A think tank which raised money by targeting elderly Americans with Social Security scare letters paid for more than $130,000 in travel expenses for the House Republican leader, his wife and his staff, RAW STORY has learned.
The National Center for Public Policy Research, a highly controversial and little-known conservative think tank which has been sending Social Security “fright mail” for years, paid for two posh trips for House Majority Leader Tom DeLay (R-TX) in 1996 and 2000, each at the cost of at least $64,000.
Mmmmmm, tastes like payola. It’s good to be Republican Majority Leader Tom Delay, who got to travel to Russia and Europe on separate occasions on the National Center for Public Policy Research (NCPPR)—but, wait, the cash came from public contributions sent by Americans who thought they were paying for research and lobbying to preserve Social Security! The trips were allegedly for “study,” but what connection they had to the Social Security issue is a mystery, since the United Kingdom is considering rolling back its privatized social insurance programs from the Thatcher era and, well, Russia is a mess. Got to love the comment from the director of the NCPPR that the seniors they mail to should know how to take care of themselves.
If DeLay had been studying between meals at the Four Seasons Hotel in London, here’s what he would have found, according to The American Prospect:
For all the fanfare that surrounds the Bush administration’s efforts to present a bold new idea on pension reform, the truth is that it is not new at all. In fact, the proposal looks suspiciously like the plan set in train during Thatcher’s ?rst term in 1979 and which has since led Britain to the brink of a crisis. Since then, the nation’s basic pension, which is paid for out of tax receipts, has shrunk dramatically. The United Kingdom has the stingiest state pension program of any G8 nation, and there is growing consensus — even among British conservatives — that reform is needed. And ironically enough, considering that America is on the verge of copying Britain’s mistake, most experts seek reform in the direction of a more generous, and simpler, basic state pension — one similar in design, in other words, to America’s Social Security program.
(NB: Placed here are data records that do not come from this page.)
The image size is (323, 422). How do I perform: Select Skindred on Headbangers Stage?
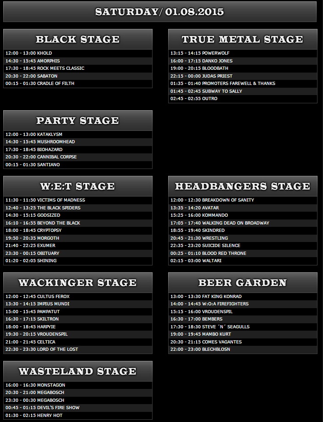pos(243,231)
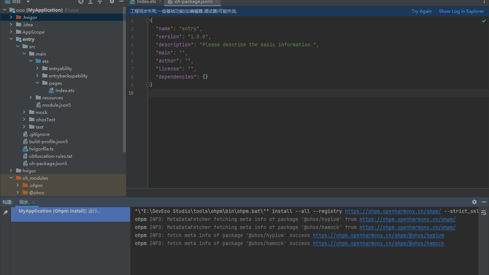Open the project view dropdown arrow
489x275 pixels.
(28, 2)
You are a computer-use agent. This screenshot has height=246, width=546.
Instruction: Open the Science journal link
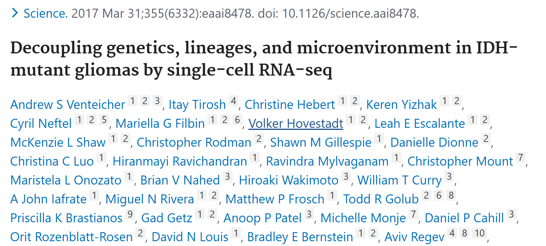46,14
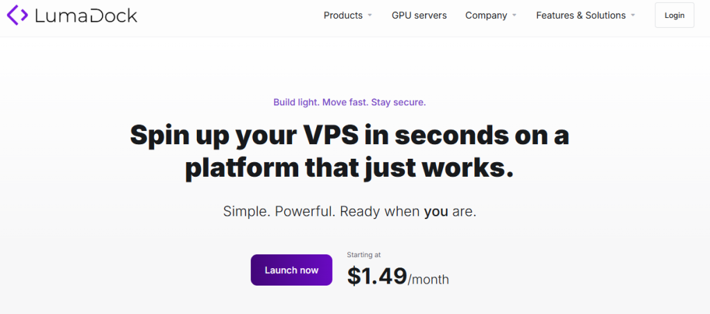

David Willetts, the Conservative MP who is the opposition spokesman on pensions (and whose intellectual agility has earned him the sobriquet “Two Brains”), is one admirer of the U.S. system. “I like the way they distinguish between Social Security and means-tested welfare,” he says. “They have higher Social Security bene?ts to keep elderly people off welfare.” And last year, in a startling reversal of its decades-old policy, the Confederation of British Industry, the United Kingdom’s premier business group and the functional equivalent of the U.S. Chamber of Commerce, called for a more generous state retirement bene?t, saying — remember, this is the nation’s leading business lobby talking — that it would even support raising taxes to help pay for it. (It also called for raising the retirement age.)